In the K1 genome, we found chromosomally encoded genes that are important for dealing with oxidative stress caused by various negative environmental conditions (such as high concentrations of some heavy metals [37]): sodB and sodC encoding superoxide dismutases, ahpC encoding alkylhydroperoxidase, osmC encoding organic hydroperoxide reductase, gshA encoding glutamate-cysteine ligase and gshB encoding glutathione synthetase.

4. Discussion

4.1. Taxogenomic Placement of the K1 Isolate

The bacterial isolate Acinetobacter sp.

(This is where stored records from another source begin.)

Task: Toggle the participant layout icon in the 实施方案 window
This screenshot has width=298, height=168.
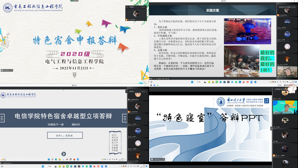Action: [294, 7]
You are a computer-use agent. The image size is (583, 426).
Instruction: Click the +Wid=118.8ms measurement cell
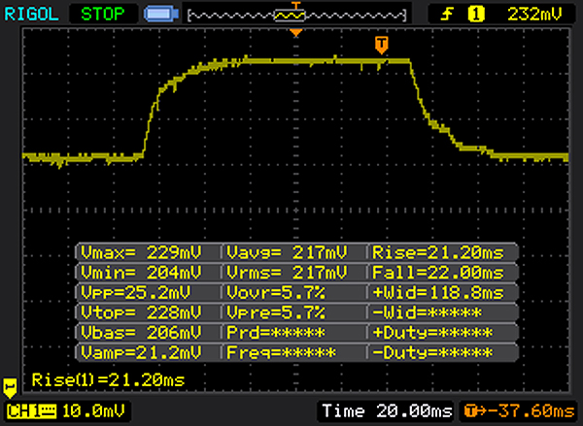[x=439, y=292]
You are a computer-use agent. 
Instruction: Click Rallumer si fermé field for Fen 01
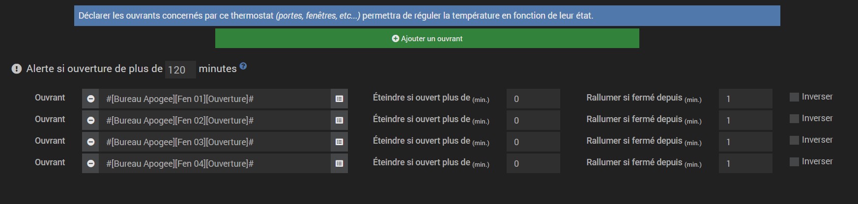pyautogui.click(x=745, y=99)
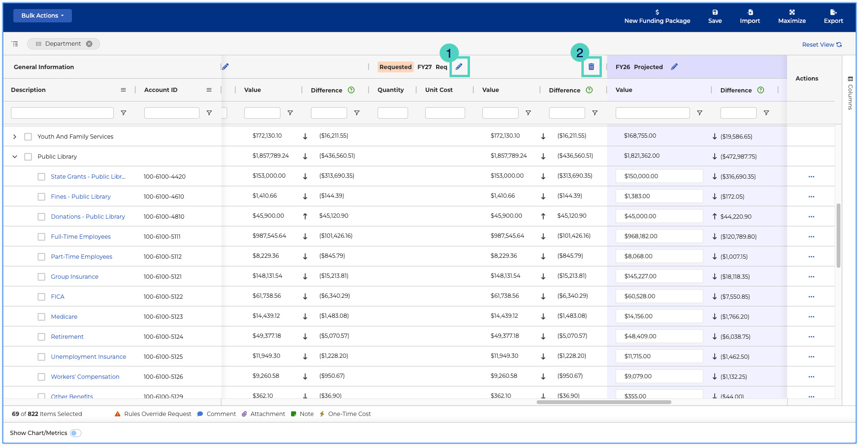Export the budget data

[833, 16]
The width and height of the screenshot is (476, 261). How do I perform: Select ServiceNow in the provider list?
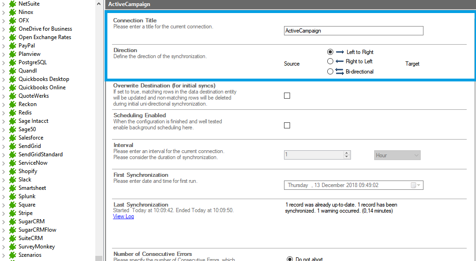coord(33,163)
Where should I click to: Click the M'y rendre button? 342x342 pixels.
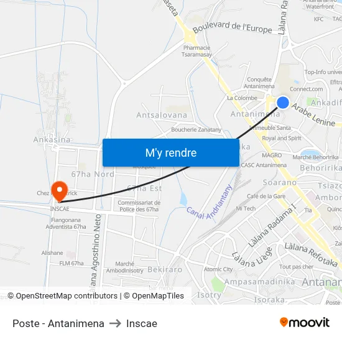[171, 153]
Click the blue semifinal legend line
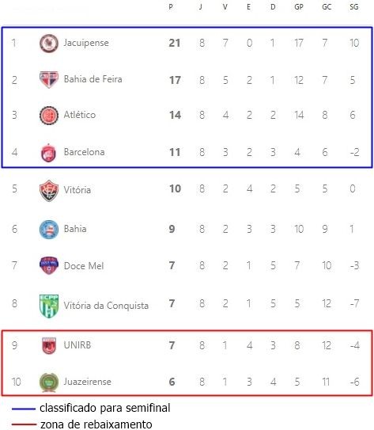Screen dimensions: 374x430 click(x=24, y=409)
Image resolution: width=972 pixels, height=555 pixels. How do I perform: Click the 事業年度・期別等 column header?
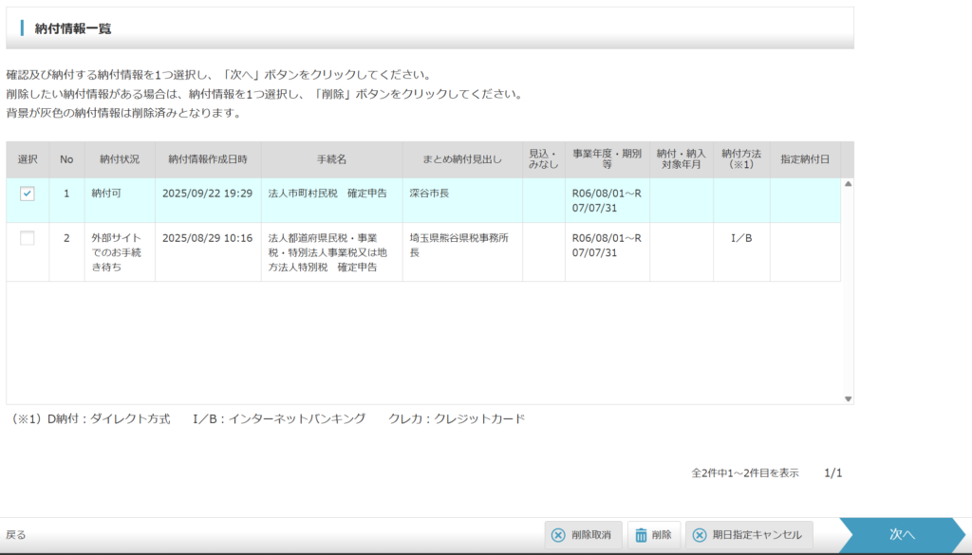coord(607,159)
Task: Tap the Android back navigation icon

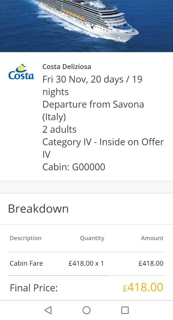Action: point(48,310)
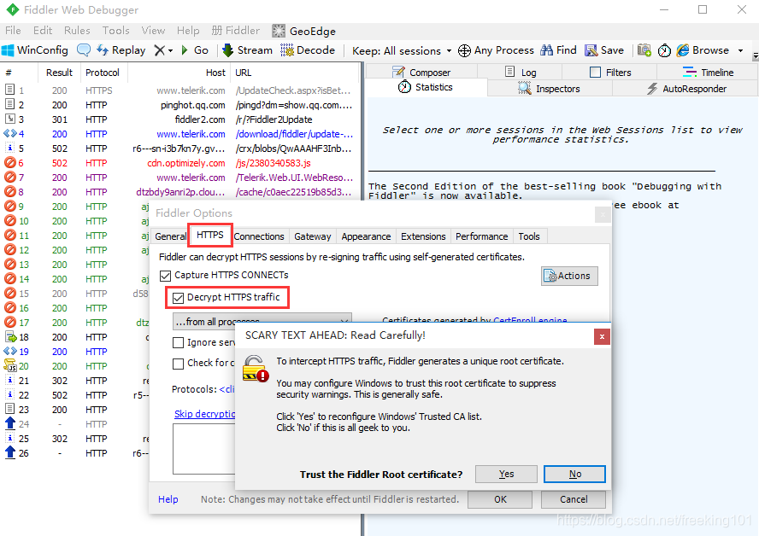Expand the Browse button dropdown arrow
Screen dimensions: 759x536
point(740,50)
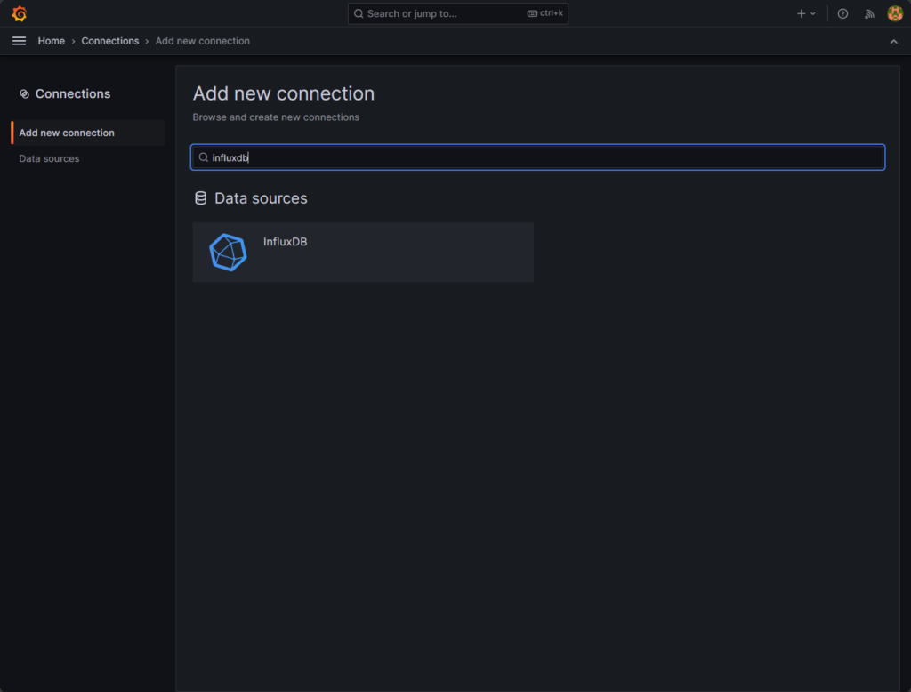
Task: Expand the dropdown next to the plus button
Action: pyautogui.click(x=811, y=13)
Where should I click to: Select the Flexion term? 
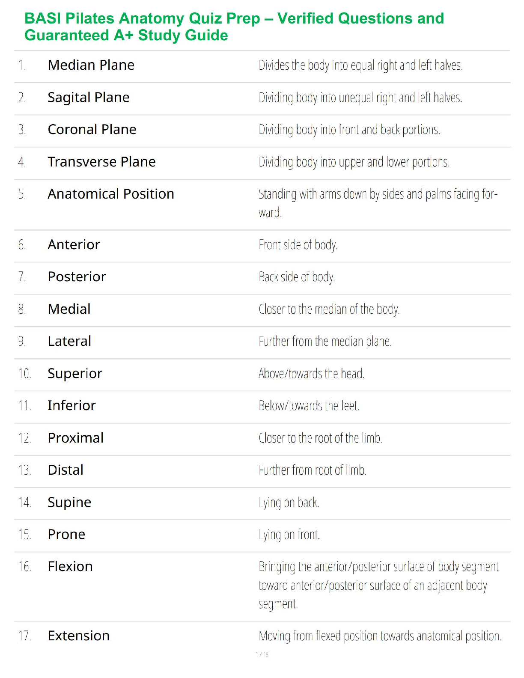tap(70, 567)
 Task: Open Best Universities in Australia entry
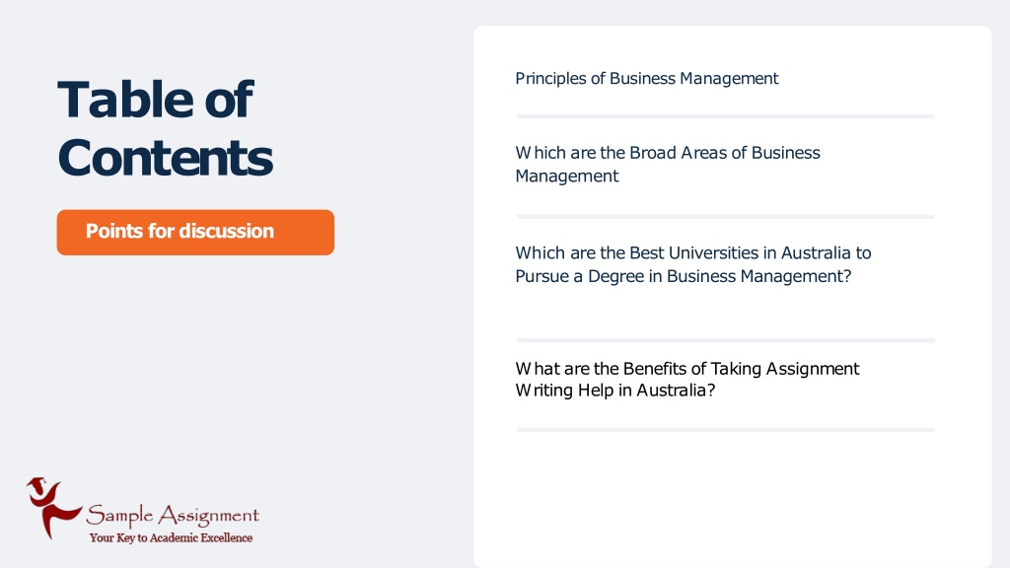pos(693,264)
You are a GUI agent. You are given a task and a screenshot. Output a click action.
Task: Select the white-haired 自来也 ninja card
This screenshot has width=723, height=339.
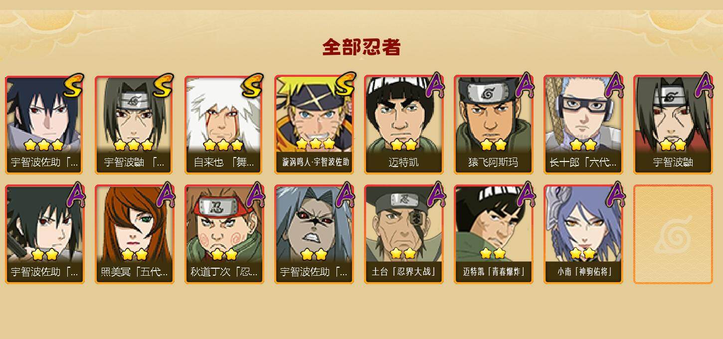point(224,125)
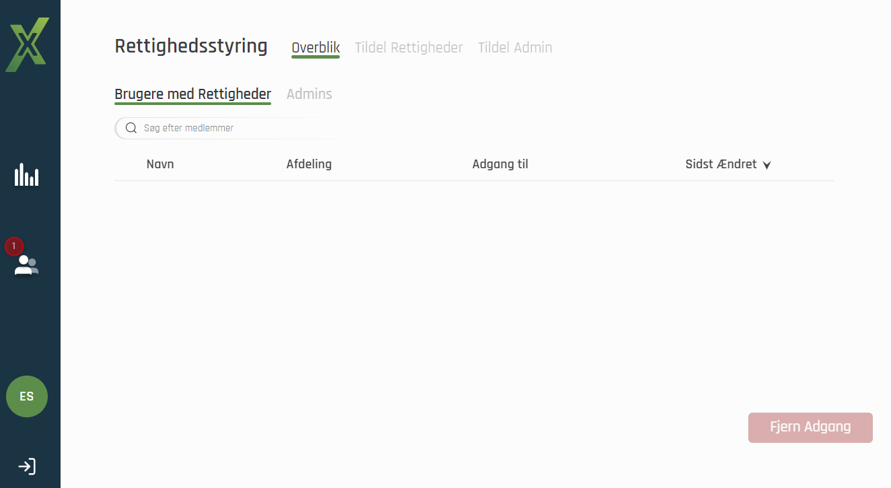
Task: Open the bar chart statistics page
Action: pyautogui.click(x=27, y=175)
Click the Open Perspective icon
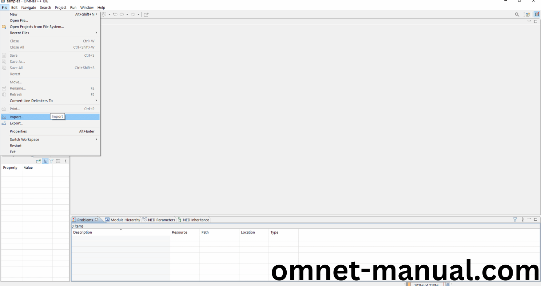 point(528,15)
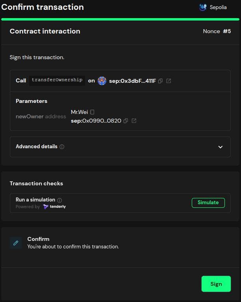Copy the contract address 0x3dbF...411F

pyautogui.click(x=160, y=81)
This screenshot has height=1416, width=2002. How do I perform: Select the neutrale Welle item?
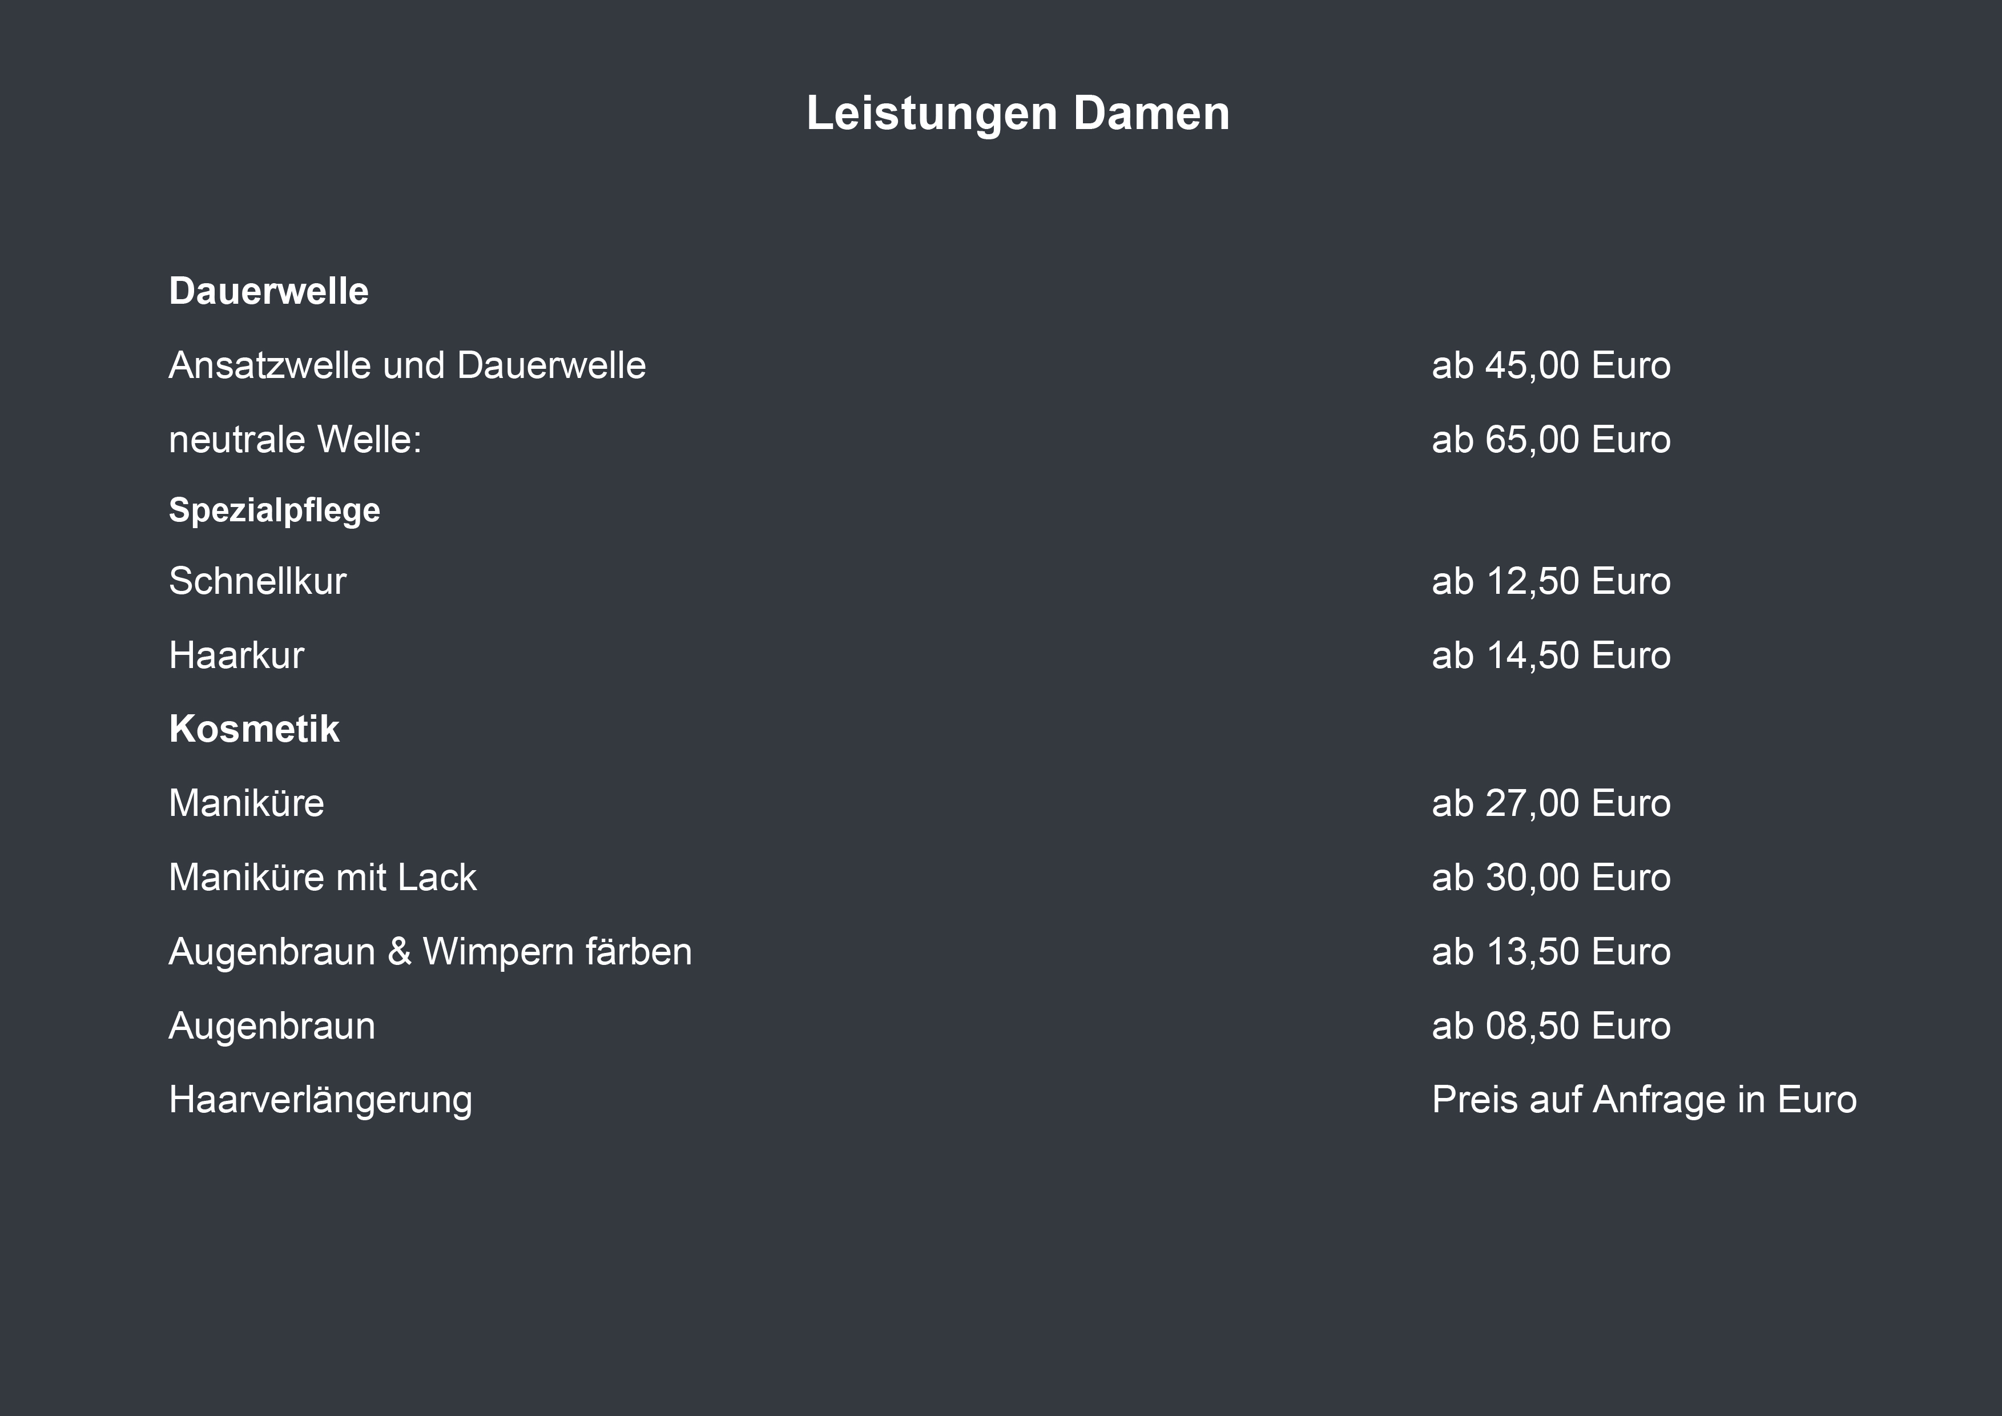[x=295, y=439]
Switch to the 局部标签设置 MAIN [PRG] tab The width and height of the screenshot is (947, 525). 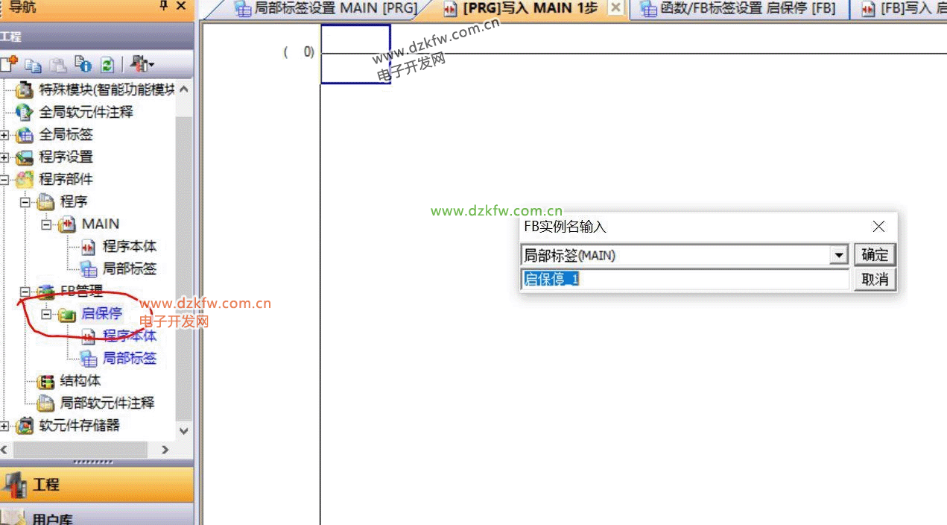326,8
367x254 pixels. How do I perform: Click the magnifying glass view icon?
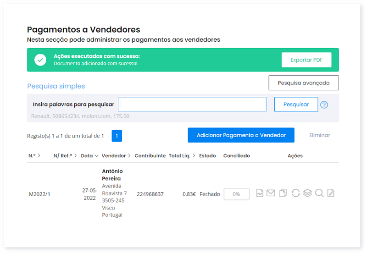click(319, 193)
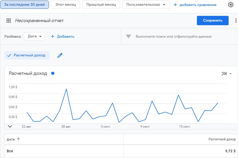Click the Расчетный доход column header
Screen dimensions: 238x158
[x=222, y=139]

K1 was sampled from an environment characterized by extreme alkaline pH (11.6) and contamination with heavy metals (Hg: 10 mg/kg, Cu: 220 mg/kg, Cr: 400 mg/kg, V: 700 mg/kg, Pb: 150 mg/kg and As: 800 mg/kg) [14,15]. The initial identification of the K1 strain was carried out using MALDI-TOF MS by Kopčáková et al. [14]. The strain was classified as A. lwoffii based on the protein profile with a MALDI score of 1.961, which is below the value of 2 that is considered reliable for identification at the species level. The 16S rRNA gene sequence analysis also confirmed the highest similarity (99% identity, 96% coverage) of the K1 isolate to A. lwoffii DSM 2403 (NR 026209.1) [14].
In 1986, Bouvet and Grimont established the basics for the species classification of bacteria belonging to the genus Acinetobacter using DNA–DNA hybridization and comprehensive phenotypic testing [38]. In this study, we tried to reevaluate the classification of the K1 isolate as the A. lwoffii species using different phylogenetic approaches with different results. The K1 strain was identified as a potential new species based on the TYGS server analysis; however, it showed the highest similarity to the A. idrijaensis MII strain. A phylogenetic analysis based on the ANI similarity matrix showed that the closest relationship of the K1 strain was to the A. lwoffii NIPH478. However, Campos-Guillén et al. [39] demonstrated that the 16S rRNA gene of the A. idrijaensis MII strain is 99% identical to the A. lwoffii species, while the same being true for the K1 isolate. In addition, the taxonomic name idrijaensis was not published according to the rules of the International Code of Bacterial Nomenclature (Bacteriological Code) [40]. Similarly, Nemec [41] refuted the classification of the Acinetobacter strain GC2 as the species Acinetobacter mesopotamicus, which was proposed by Acer et al. [42]. Finally, Nemec [41] assigned this strain to the species A. lwoffii based on the ANI values and DNA–DNA hybridization. Because of these discrepancies, further analyses would be necessary for more precise species identification of these strains.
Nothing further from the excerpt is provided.